Reading JSON files

Arrow allows reading line-separated JSON files as Arrow tables. Each independent JSON object in the input file is converted to a row in the target Arrow table.

Basic usage

A JSON file is read from a InputStream.

#include "arrow/json/api.h"

{
   // ...
   arrow::Status st;
   arrow::MemoryPool* pool = default_memory_pool();
   std::shared_ptr<arrow::io::InputStream> input = ...;

   auto read_options = arrow::json::ReadOptions::Defaults();
   auto parse_options = arrow::json::ParseOptions::Defaults();

   // Instantiate TableReader from input stream and options
   std::shared_ptr<arrow::json::TableReader> reader;
   st = arrow::json::TableReader::Make(pool, input, read_options,
                                       parse_options, &reader);
   if (!st.ok()) {
      // Handle TableReader instantiation error...
   }

   std::shared_ptr<arrow::Table> table;
   // Read table from JSON file
   st = reader->Read(&table);
   if (!st.ok()) {
      // Handle JSON read error
      // (for example a JSON syntax error or failed type conversion)
   }
}

Data types

Since JSON values are typed, the possible Arrow data types on output depend on the input value types. Top-level JSON values should always be objects. The fields of top-level objects are taken to represent columns in the Arrow data. For each name/value pair in a JSON object, there are two possible modes of deciding the output data type:

  • if the name is in ConvertOptions::explicit_schema, conversion of the JSON value to the corresponding Arrow data type is attempted;

  • otherwise, the Arrow data type is determined via type inference on the JSON value, trying out a number of Arrow data types in order.

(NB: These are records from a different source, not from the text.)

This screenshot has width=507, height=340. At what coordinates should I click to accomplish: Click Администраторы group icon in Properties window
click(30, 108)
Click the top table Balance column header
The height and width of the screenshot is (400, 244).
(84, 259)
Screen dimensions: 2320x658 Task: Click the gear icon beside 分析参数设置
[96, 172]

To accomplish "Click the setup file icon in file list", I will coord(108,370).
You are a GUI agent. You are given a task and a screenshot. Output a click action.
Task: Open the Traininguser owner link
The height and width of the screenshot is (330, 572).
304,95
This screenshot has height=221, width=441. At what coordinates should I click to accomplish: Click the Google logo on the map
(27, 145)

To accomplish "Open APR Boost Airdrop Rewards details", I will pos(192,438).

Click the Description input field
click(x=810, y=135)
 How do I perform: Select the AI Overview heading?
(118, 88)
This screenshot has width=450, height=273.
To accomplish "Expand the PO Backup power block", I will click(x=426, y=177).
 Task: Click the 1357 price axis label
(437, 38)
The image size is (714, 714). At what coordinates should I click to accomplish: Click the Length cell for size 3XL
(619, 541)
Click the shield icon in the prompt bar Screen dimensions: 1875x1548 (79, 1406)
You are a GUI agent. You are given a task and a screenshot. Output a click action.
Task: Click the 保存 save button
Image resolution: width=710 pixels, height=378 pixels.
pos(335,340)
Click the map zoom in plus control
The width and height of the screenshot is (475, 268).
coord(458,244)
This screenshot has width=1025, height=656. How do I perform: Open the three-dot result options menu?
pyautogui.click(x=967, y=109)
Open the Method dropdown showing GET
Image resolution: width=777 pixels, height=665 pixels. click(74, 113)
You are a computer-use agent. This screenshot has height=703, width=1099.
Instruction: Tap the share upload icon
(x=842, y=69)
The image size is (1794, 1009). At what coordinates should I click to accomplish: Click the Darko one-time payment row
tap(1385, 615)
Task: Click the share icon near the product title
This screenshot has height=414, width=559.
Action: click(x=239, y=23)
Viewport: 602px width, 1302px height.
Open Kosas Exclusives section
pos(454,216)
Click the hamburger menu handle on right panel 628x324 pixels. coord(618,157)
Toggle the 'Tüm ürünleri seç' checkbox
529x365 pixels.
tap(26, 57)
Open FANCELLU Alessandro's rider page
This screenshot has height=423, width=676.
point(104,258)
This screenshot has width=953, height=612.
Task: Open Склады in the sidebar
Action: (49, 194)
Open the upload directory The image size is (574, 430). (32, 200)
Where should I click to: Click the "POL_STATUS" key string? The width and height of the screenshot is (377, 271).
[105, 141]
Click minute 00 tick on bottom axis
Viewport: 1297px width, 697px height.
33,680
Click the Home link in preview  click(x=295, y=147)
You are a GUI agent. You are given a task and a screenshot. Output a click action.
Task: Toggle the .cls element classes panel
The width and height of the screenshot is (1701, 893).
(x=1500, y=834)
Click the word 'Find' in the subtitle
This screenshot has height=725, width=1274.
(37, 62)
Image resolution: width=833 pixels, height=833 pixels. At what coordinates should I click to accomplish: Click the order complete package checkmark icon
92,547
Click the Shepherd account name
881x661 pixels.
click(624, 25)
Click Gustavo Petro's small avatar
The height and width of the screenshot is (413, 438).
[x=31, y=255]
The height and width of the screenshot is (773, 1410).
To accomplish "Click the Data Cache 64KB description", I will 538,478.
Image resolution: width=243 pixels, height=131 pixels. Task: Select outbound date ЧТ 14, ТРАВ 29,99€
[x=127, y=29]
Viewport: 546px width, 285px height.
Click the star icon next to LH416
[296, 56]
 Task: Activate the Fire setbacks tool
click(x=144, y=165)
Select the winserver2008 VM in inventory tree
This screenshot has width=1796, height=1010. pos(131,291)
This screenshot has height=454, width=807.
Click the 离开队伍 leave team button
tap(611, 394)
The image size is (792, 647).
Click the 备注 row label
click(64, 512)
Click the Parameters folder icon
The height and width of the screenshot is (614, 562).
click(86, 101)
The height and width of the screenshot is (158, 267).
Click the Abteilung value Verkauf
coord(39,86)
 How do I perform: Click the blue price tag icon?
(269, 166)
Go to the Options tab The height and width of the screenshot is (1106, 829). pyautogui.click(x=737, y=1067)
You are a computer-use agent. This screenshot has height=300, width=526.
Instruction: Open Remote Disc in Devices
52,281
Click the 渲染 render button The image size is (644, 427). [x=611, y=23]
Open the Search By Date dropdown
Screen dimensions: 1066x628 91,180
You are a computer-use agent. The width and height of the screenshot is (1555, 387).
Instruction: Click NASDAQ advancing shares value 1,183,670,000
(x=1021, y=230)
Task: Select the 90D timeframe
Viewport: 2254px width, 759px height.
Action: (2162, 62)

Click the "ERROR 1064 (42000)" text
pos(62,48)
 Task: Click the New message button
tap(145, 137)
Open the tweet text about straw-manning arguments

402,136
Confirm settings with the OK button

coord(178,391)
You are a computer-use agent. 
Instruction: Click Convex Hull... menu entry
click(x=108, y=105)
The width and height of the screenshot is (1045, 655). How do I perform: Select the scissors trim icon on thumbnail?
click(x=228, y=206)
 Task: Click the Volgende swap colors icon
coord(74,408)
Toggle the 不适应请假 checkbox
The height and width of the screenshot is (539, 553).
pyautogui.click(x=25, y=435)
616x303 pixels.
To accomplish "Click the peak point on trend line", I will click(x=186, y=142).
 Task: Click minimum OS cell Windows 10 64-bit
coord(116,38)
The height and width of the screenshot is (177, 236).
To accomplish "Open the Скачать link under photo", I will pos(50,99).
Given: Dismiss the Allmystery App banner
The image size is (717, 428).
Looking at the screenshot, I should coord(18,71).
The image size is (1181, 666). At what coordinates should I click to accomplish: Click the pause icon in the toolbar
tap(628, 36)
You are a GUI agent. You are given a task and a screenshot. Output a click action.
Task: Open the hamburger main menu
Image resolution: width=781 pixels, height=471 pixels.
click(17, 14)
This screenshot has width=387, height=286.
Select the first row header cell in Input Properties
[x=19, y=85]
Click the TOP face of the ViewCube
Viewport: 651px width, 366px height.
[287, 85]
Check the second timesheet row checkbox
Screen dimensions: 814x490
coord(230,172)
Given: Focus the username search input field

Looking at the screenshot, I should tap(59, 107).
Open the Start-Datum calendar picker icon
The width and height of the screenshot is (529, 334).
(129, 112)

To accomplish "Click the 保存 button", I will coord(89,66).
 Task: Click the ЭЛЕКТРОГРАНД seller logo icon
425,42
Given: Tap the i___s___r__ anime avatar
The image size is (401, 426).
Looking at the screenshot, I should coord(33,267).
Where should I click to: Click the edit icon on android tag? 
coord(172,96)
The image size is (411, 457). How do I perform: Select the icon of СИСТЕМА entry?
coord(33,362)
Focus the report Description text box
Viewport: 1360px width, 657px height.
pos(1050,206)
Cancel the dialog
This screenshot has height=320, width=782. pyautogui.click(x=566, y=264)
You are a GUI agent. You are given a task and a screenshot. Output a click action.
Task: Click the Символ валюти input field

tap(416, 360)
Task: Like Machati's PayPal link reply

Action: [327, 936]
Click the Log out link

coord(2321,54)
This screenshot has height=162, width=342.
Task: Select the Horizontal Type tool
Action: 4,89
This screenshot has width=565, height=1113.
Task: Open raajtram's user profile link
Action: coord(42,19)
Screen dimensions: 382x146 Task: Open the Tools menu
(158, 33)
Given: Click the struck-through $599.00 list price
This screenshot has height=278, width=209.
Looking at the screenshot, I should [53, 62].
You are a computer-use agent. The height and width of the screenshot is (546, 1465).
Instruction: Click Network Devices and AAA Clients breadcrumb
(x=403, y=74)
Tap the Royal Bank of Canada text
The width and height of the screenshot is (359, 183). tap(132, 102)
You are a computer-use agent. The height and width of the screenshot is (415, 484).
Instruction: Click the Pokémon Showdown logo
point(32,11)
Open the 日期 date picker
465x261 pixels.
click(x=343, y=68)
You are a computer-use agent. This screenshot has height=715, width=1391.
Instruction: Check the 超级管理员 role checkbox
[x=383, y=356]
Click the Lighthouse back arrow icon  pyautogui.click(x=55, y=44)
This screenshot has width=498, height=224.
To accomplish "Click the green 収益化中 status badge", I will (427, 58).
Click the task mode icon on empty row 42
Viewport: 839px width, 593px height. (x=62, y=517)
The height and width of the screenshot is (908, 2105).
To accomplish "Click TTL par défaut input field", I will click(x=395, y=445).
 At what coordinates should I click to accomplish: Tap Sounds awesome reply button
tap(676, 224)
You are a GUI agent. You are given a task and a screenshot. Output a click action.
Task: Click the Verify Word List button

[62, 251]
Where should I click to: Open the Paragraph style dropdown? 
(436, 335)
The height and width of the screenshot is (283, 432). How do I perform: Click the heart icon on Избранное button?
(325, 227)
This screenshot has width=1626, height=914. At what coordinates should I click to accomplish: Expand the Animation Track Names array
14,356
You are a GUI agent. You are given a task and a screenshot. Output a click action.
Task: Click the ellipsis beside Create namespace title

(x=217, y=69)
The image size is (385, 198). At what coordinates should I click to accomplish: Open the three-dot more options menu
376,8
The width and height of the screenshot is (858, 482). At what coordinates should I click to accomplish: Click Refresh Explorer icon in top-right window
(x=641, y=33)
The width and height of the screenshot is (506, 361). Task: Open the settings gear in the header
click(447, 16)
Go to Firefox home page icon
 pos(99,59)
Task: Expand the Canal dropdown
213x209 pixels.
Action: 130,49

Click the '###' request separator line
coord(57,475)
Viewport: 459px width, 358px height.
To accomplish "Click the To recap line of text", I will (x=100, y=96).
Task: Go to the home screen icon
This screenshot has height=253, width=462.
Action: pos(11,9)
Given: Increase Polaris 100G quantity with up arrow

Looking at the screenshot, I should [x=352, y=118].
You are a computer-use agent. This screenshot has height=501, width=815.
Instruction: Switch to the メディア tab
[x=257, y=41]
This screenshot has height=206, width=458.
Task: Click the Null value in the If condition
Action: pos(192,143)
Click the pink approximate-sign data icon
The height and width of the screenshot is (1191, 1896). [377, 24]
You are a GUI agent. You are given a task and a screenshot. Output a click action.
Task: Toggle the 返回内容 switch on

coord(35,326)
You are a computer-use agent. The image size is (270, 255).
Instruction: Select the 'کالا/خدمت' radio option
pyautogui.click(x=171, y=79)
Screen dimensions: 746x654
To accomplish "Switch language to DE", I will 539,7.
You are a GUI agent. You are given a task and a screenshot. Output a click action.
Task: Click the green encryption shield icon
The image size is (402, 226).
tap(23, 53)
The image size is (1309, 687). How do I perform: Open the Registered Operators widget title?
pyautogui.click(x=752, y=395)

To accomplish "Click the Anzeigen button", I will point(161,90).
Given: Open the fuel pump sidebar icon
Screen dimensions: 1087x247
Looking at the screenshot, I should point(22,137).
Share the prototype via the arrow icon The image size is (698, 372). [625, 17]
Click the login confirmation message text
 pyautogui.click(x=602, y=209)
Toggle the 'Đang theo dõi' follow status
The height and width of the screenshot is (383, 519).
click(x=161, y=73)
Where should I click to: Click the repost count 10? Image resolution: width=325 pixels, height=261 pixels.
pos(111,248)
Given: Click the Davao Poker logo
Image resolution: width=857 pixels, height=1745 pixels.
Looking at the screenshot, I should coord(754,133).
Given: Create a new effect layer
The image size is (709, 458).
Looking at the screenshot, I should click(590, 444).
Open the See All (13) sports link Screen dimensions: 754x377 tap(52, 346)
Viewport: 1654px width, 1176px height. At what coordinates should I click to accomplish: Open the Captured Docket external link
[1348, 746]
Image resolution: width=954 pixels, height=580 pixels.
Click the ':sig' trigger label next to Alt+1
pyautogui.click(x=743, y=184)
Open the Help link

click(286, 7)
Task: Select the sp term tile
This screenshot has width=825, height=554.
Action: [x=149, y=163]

The following tables show the possible combinations for each of those two modes.

Explicit conversions from JSON to Arrow

JSON value type

Allowed Arrow data types

Null

Any (including Null)

Number

All Integer types, Float32, Float64, Date32, Date64, Time32, Time64

Boolean

Boolean

String

Binary, LargeBinary, String, LargeString, Timestamp

Array

List

Object (nested)

Struct

Implicit type inference from JSON to Arrow

JSON value type

Inferred Arrow data types (in order)

Null

Null, any other

Number

Int64, Float64

Boolean

Boolean

String

Timestamp (with seconds unit), String

Array

List

Object (nested)

Struct